> **Prompt**: Write out all of the entries below word for word.

> **Data for this task**:
=======

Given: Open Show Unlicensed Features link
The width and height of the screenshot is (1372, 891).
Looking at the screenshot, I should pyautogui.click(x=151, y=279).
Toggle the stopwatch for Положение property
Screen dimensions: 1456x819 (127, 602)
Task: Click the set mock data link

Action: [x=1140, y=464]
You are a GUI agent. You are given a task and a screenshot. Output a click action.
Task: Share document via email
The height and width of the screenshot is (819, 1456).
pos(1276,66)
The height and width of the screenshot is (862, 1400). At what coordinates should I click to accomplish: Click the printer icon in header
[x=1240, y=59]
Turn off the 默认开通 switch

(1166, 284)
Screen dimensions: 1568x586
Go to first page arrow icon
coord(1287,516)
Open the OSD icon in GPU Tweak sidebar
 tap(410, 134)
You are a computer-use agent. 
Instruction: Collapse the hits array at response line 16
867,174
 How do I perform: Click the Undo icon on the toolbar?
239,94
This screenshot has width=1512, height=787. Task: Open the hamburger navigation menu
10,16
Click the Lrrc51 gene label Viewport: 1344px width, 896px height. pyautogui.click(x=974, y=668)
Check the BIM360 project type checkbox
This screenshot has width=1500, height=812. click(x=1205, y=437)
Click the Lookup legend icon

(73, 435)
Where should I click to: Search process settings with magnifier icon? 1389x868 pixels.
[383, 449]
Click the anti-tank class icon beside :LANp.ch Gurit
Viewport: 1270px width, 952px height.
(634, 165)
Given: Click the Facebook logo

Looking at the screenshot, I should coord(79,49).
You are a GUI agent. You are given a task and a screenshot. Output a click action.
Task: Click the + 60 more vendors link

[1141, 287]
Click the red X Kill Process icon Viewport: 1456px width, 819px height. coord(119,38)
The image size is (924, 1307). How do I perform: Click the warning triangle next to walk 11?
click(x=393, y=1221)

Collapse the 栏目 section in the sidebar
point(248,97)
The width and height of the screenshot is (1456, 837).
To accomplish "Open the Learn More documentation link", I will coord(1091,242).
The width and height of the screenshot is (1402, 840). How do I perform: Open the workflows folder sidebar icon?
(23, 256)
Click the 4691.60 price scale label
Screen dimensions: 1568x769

=======

> **Answer space**:
Given: Open Show Unlicensed Features link
The width and height of the screenshot is (1372, 891).
Looking at the screenshot, I should pyautogui.click(x=151, y=279).
Toggle the stopwatch for Положение property
Screen dimensions: 1456x819 (127, 602)
Task: Click the set mock data link

Action: [x=1140, y=464]
You are a GUI agent. You are given a task and a screenshot. Output a click action.
Task: Share document via email
The height and width of the screenshot is (819, 1456).
pos(1276,66)
The height and width of the screenshot is (862, 1400). At what coordinates should I click to accomplish: Click the printer icon in header
[x=1240, y=59]
Turn off the 默认开通 switch

(1166, 284)
Screen dimensions: 1568x586
Go to first page arrow icon
coord(1287,516)
Open the OSD icon in GPU Tweak sidebar
 tap(410, 134)
You are a computer-use agent. 
Instruction: Collapse the hits array at response line 16
867,174
 How do I perform: Click the Undo icon on the toolbar?
239,94
This screenshot has width=1512, height=787. Task: Open the hamburger navigation menu
10,16
Click the Lrrc51 gene label Viewport: 1344px width, 896px height. pyautogui.click(x=974, y=668)
Check the BIM360 project type checkbox
This screenshot has width=1500, height=812. click(x=1205, y=437)
Click the Lookup legend icon

(73, 435)
Where should I click to: Search process settings with magnifier icon? 1389x868 pixels.
[383, 449]
Click the anti-tank class icon beside :LANp.ch Gurit
Viewport: 1270px width, 952px height.
(634, 165)
Given: Click the Facebook logo

Looking at the screenshot, I should coord(79,49).
You are a GUI agent. You are given a task and a screenshot. Output a click action.
Task: Click the + 60 more vendors link

[1141, 287]
Click the red X Kill Process icon Viewport: 1456px width, 819px height. coord(119,38)
The image size is (924, 1307). How do I perform: Click the warning triangle next to walk 11?
click(x=393, y=1221)

Collapse the 栏目 section in the sidebar
point(248,97)
The width and height of the screenshot is (1456, 837).
To accomplish "Open the Learn More documentation link", I will coord(1091,242).
The width and height of the screenshot is (1402, 840). How do I perform: Open the workflows folder sidebar icon?
(23, 256)
Click the 4691.60 price scale label
Screen dimensions: 1568x769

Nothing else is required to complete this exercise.